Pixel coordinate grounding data
........
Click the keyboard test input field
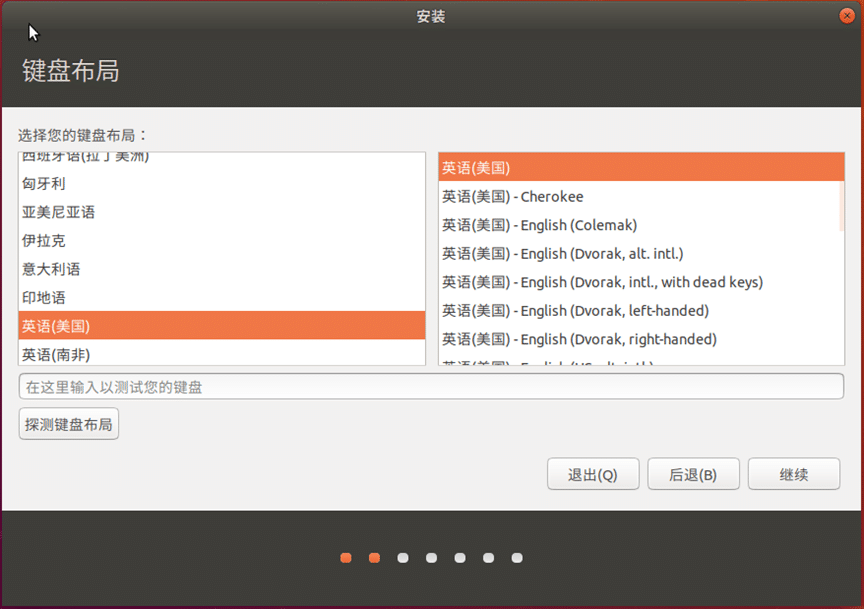Image resolution: width=864 pixels, height=609 pixels. point(431,387)
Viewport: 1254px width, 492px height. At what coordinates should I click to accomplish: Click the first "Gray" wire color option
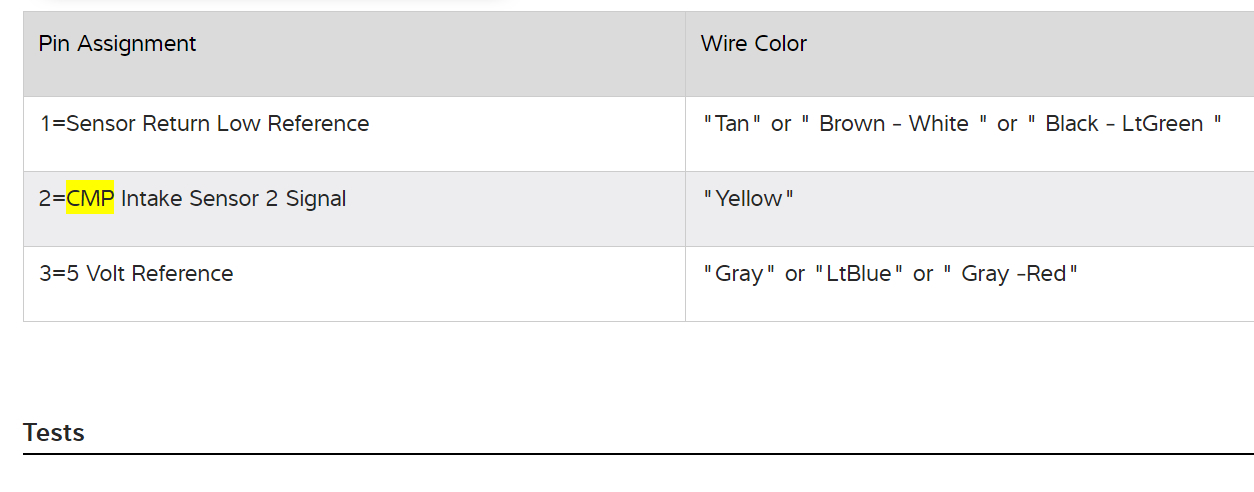(x=739, y=274)
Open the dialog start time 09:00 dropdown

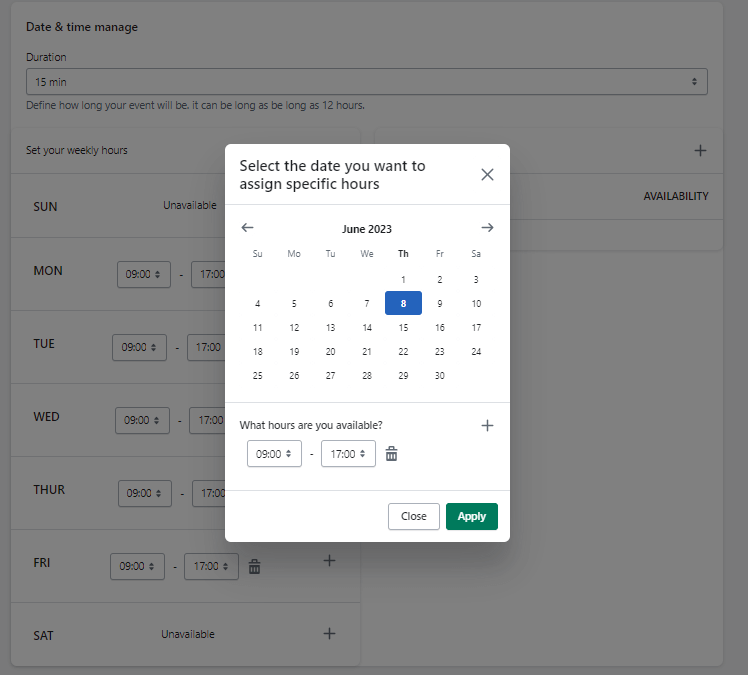point(274,454)
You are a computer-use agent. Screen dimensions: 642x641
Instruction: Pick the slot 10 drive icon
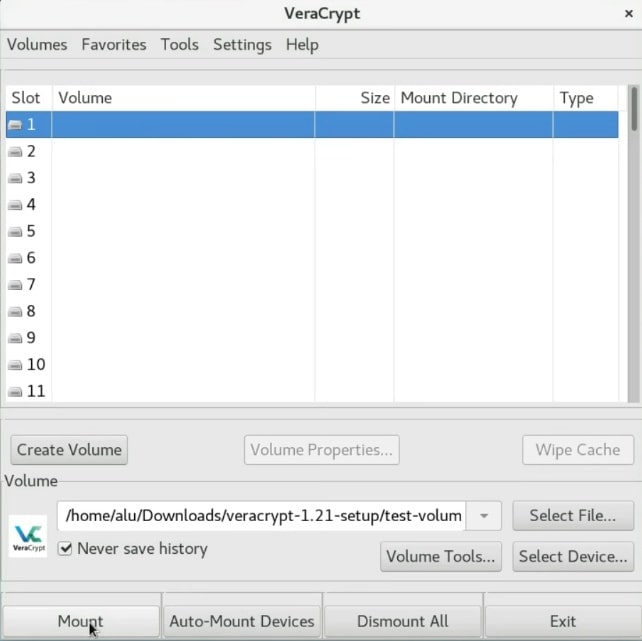pos(15,365)
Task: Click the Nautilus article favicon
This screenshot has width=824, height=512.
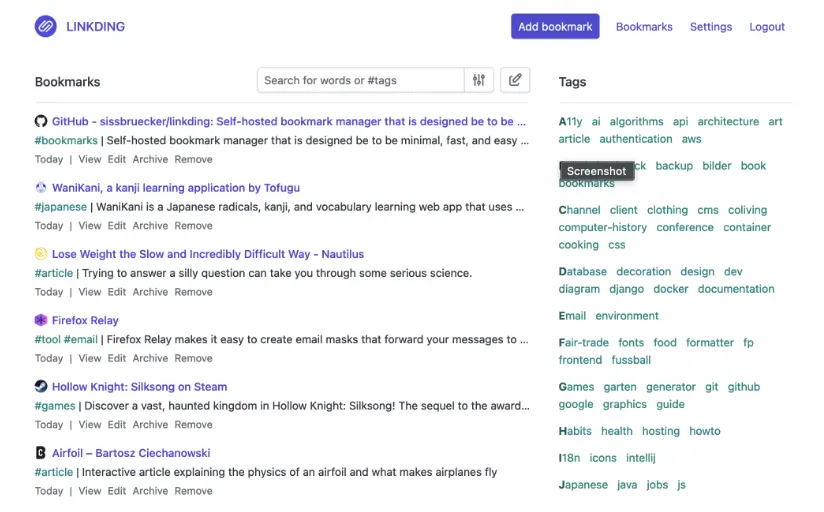Action: click(x=41, y=254)
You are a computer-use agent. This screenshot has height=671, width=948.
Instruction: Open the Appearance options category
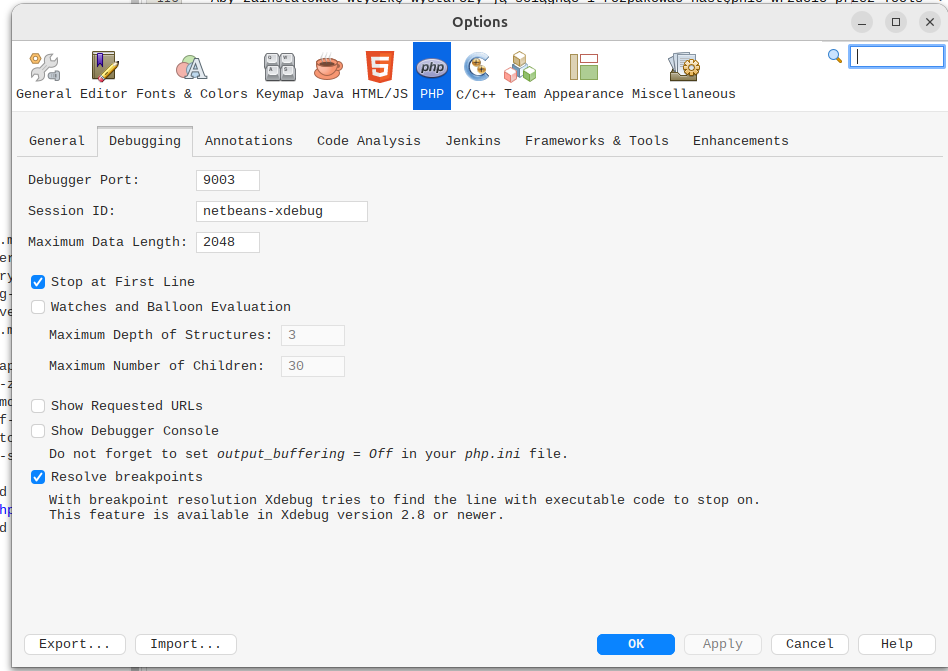click(583, 76)
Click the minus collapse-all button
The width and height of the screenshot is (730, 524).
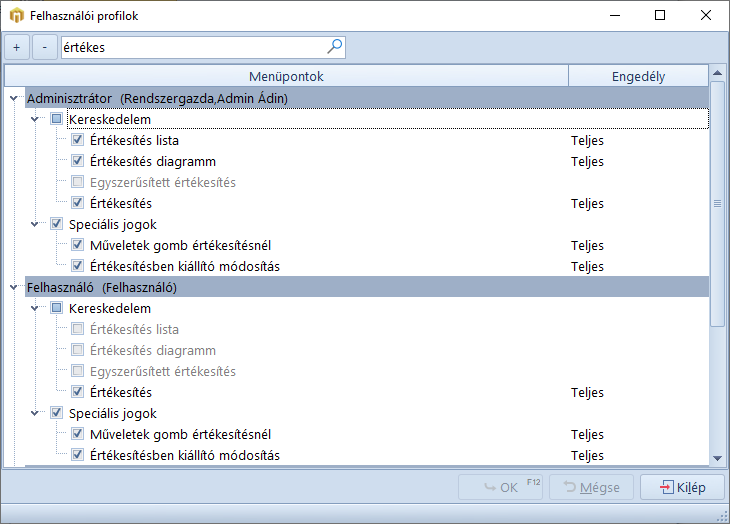tap(45, 47)

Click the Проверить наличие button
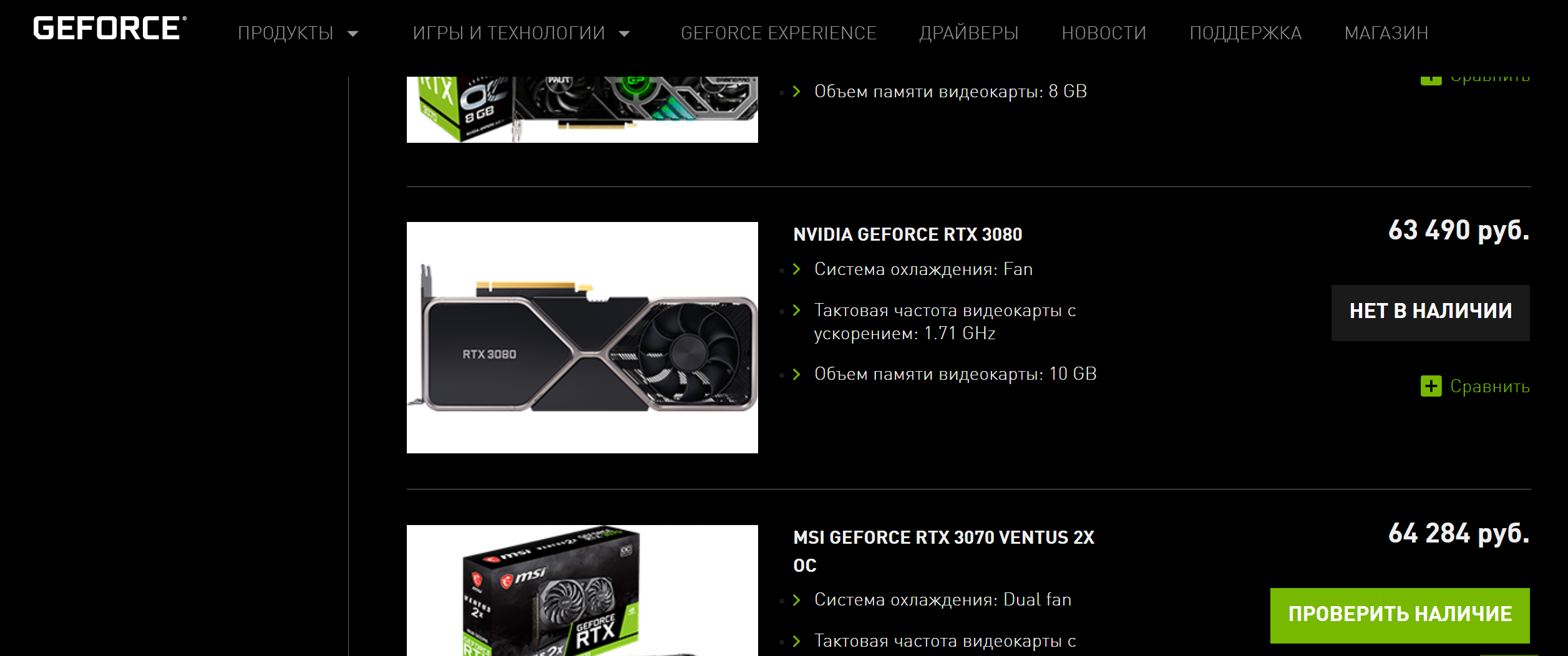coord(1400,615)
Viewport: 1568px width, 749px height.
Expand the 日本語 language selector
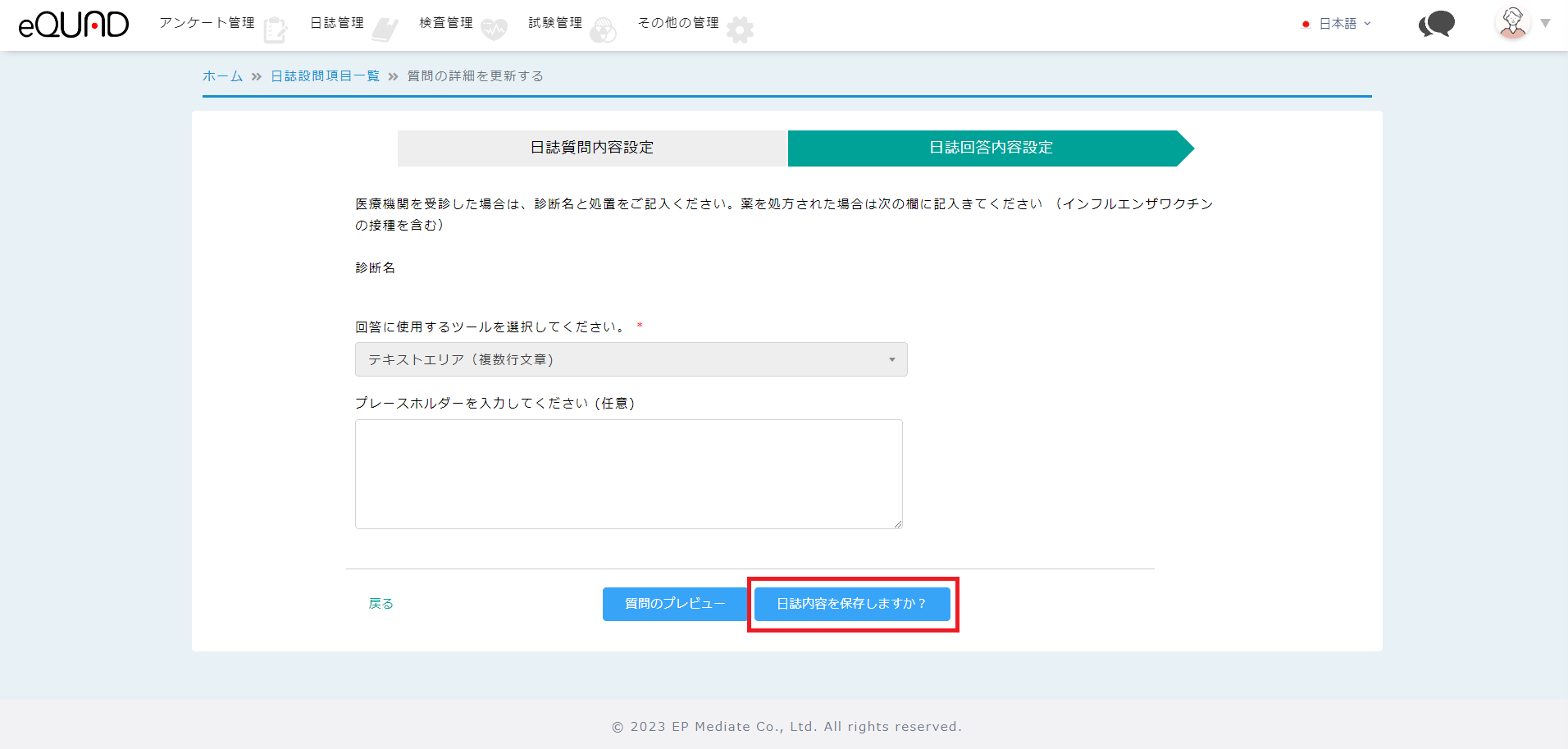point(1343,24)
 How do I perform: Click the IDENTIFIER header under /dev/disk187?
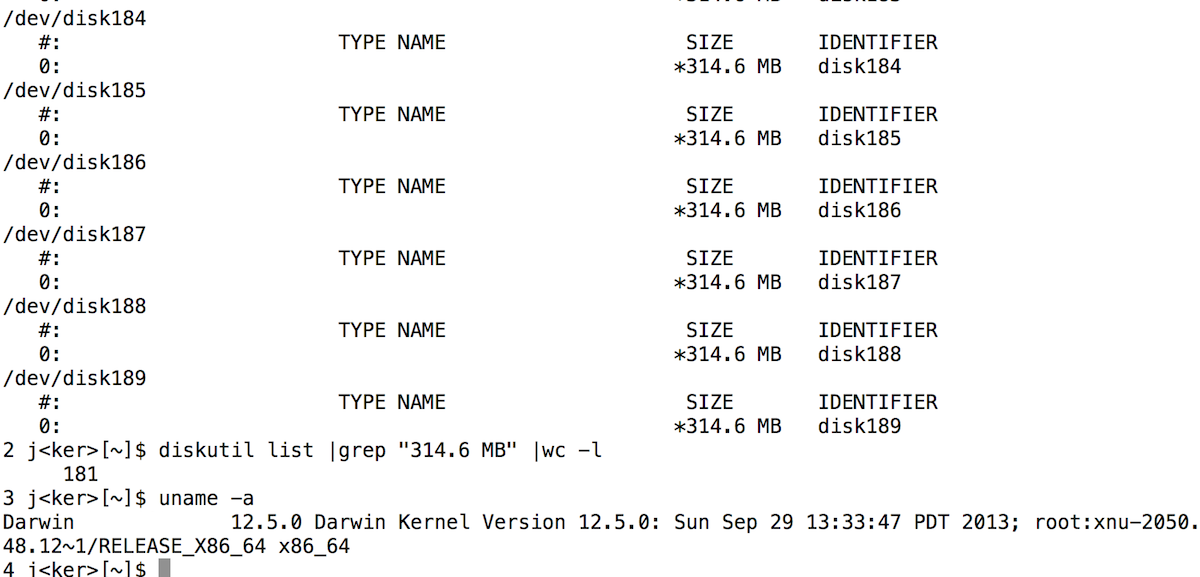pyautogui.click(x=878, y=259)
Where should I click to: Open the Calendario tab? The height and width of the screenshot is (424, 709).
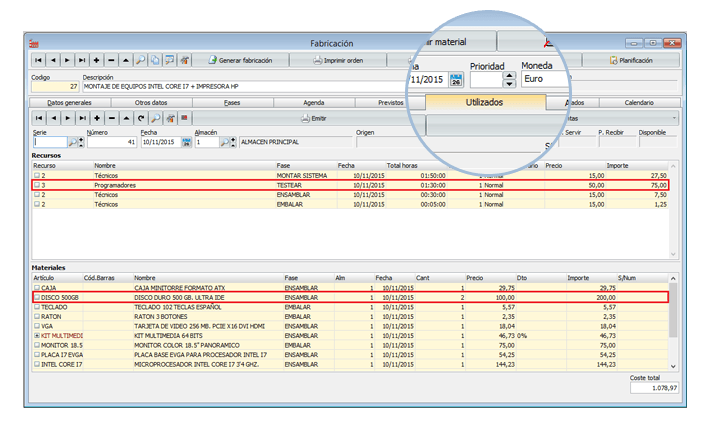pyautogui.click(x=639, y=102)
........
EXERCISE BRIEF:
In the records above, locate each line with the word "agent". Copy all such lines.

RESULT OF THIS TASK:
You are a computer-use agent. Screen dimensions: 642x641
You are a computer-use agent. This screenshot has height=671, width=948.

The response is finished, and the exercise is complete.